Ik ben een groot fan van de Scandinavische landen waar we zien dat opvoeden én maatschappij veel meer samen gaan. Ouders krijgen bij voorbaat al een cursus opvoeden als hun kindje geboren wordt. Niet omdat er geen vertrouwen is in de mensen, maar juist om mensen meer vertrouwen te geven dat zij om kunnen gaan om alle uitdagingen die de huidige maatschappij biedt. Ouders (ook vaders!) krijgen stukken meer ouderschapsverlof om zelf voor hun kindje te kunnen zorgen. Kinderopvang is gratis of stukken goedkoper en dus haalbaar voor alle ouders. Kinderopvang werkt en denkt veel meer samen met de ouders en geeft kinderen tussen-de-middag een gezonde warme maaltijd. Kinderen worden niet pas om 18.00u opgehaald, maar vaak al om 16.00u. En wat blijkt? De economie groeit, juist omdat ouders beiden kunnen blijven werken. Het begrip burn-out kennen ze er bijna niet en er is stukken minder criminaliteit onder jongeren.
Misschien kunnen wij daar langzaamaan eens wat van gaan overnemen. En ik weet, een grote verantwoordelijkheid ligt hier bij de overheid. Maar, ook als ouders kunnen we opstaan! We kunnen ons werk misschien anders indelen om net een uurtje eerder weg te gaan elke dag. We kunnen kiezen voor kinderopvang die meedenkt en onze kinderen een goede maaltijd geeft tussen-de-middag.

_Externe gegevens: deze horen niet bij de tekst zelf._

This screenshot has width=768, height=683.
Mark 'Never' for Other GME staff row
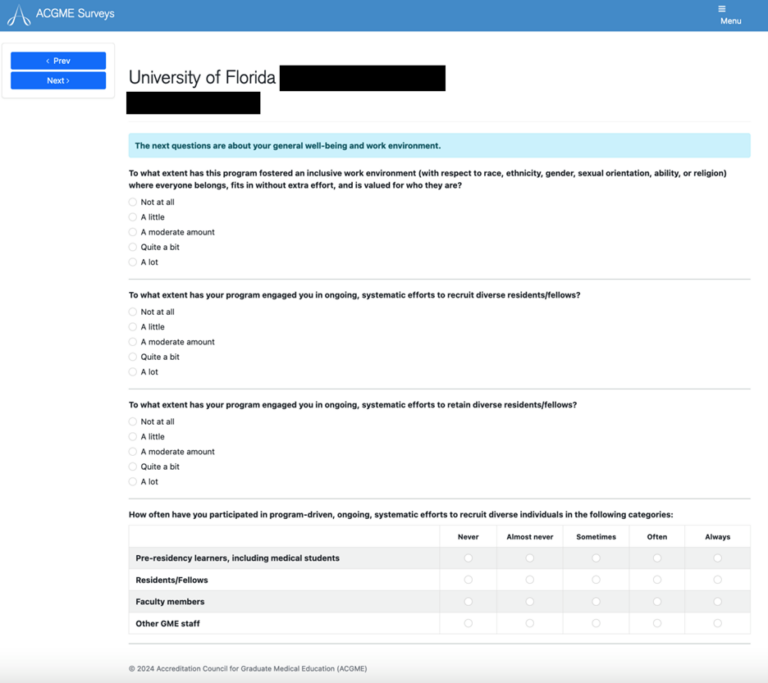pyautogui.click(x=468, y=623)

We kunnen met elkaar in gesprek gaan over opvoeden. Over de opvoeding van JOUW kind. En als we het in deze ingewikkelde situatie soms even niet meer weten, dan mogen we onze vragen stellen.

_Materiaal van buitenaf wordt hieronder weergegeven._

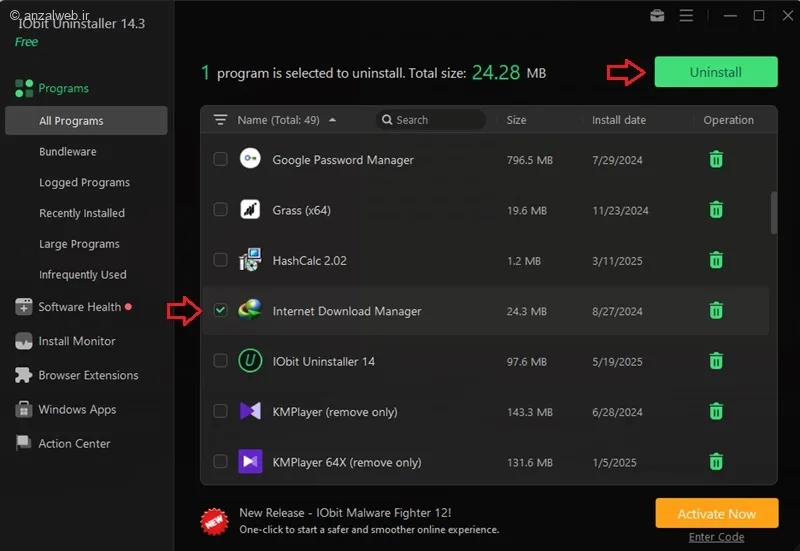Toggle the Name column sort arrow
Viewport: 800px width, 551px height.
click(x=333, y=120)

Niemand is perfect en niemand weet alles. Wat een verademing kan het zijn om eens te zeggen: 'dit weet ik niet' of 'hier heb ik hulp bij nodig'. Schaam je niet om je goed voor te bereiden op de komst van je kindje door alvast een opvoedcursus te volgen. Schaam je vooral niet als je een professional eens laat meekijken, omdat je het antwoord niet meer ziet. Maar, vraag ook vooral aan elkaar! Denk even aan je eigen kind die schaamteloos alles vraagt wat hij niet weet. Vragen mag!